As for LLMs, I hate them. Hate them. Everybody keeps saying, Well, AI is here now. We can’t avoid it. I’m like, oh my god, what are you talking about? Did nobody go to preschool? Where is the impulse control? I get very angry about this, and maybe, just maybe, I should consider a more nuanced view. But as a creative writer, I absolutely hate LLMs. Writing is noticing. If you’re using LLMs, you’re not noticing. Yet all the tech companies conflate them with writing. I was at the Apple Store earlier this year, buying a new laptop, and the guy selling it to me asked if I knew about its AI “writing” features. I said, “I don’t need to know.” But he excitedly described them and quoted Anne Lamott’s “Shitty First Drafts.” Apple’s AI would take my “shitty first draft,” he said, and clean it up. I almost said, I don’t think that’s what Lamott meant, and I almost quoted Thomas Mann to him—“A writer is someone for whom writing is more difficult than it is for other people”—but I just bought the thing and left. 
 

Can you give us examples of or recommendations of other metacognitive memoirs? I can think of Didion’s The Year of Magical Thinking and Jamison’s The Empathy Exams. Do you have any recommendations for reading further in this sub-genre?

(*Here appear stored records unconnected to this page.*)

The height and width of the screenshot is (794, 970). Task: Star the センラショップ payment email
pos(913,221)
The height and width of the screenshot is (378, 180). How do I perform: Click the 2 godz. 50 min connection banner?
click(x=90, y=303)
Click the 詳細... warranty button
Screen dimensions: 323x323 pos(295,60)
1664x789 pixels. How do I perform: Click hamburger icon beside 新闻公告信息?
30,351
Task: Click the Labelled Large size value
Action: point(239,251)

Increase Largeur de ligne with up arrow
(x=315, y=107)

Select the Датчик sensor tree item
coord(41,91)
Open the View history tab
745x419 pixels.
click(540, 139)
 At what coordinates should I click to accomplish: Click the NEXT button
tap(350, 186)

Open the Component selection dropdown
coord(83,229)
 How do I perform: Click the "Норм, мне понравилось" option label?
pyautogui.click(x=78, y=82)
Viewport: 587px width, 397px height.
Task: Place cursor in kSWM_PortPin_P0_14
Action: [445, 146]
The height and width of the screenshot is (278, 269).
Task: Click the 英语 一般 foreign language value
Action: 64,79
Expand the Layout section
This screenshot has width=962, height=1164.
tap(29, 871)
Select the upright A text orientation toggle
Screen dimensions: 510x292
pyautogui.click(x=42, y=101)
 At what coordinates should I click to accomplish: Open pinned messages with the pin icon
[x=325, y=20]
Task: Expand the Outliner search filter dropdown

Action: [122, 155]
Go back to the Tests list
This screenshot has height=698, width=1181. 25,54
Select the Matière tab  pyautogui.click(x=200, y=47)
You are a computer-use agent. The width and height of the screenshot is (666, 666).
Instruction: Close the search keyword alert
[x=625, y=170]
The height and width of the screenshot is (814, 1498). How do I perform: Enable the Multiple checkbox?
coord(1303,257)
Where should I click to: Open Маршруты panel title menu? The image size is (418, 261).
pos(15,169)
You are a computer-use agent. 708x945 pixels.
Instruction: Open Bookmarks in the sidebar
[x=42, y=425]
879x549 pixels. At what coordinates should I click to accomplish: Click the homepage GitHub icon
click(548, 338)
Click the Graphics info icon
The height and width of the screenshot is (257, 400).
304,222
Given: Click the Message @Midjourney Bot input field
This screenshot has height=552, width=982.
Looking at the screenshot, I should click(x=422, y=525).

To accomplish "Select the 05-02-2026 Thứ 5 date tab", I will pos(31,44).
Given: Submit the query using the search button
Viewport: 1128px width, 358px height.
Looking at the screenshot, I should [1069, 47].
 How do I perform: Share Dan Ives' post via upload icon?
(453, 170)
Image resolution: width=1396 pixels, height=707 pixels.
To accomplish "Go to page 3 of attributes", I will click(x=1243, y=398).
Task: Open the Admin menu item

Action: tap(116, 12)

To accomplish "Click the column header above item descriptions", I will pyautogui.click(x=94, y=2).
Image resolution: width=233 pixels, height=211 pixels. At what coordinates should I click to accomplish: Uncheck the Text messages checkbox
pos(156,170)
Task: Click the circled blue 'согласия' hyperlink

Those are great examples. I’ll add Michael Loughran’s Windower, Jazmina Barrera’s Linea Nigra (translated by Christina MacSweeney), Therese Marie Mailhot’s Heart Berries, Peter Handke’s A Sorrow Beyond Dreams, and—this is an older one—Xavier de Maistre’s Voyage Around My Room. I also think Aisha Sabatini Sloan does this beautifully in her essay collection Dreaming of Ramadi in Detroit.


How did you find Chris?!  He seems like such a wonderful partner–supportive of your mental health needs, your writing, and in this book, your relationship with your mother. At the end of the book, you promise you’ll never write a memoir for him, and Chris says, “I’m okay with that.” Is this a foreshadowing? Do you think you’ll ever write a memoir about Chris?

Chris and I have been together for sixteen years now, and I feel very lucky to be with him. I would like to continue being with him, so I don’t think I’ll write a memoir about him. I recently brought it up, jokingly, and I think his exact words were, “Please, don’t.” My mom, meanwhile, was way more open to this. Had she asked me not to write the book, I wouldn’t have.


Finally, is your mom still living in the apartment across the street? And how is it going?

She’s still across the street, and life is so much better—for both of us. She still has Max and Brooklyn, and she recently adopted a bonded pair of kittens, Finian and Rainbow. They’re all happy, and Chris and I are happy over here with Catullus, Kiffawiffick, and Hildegard. She and I talk every day.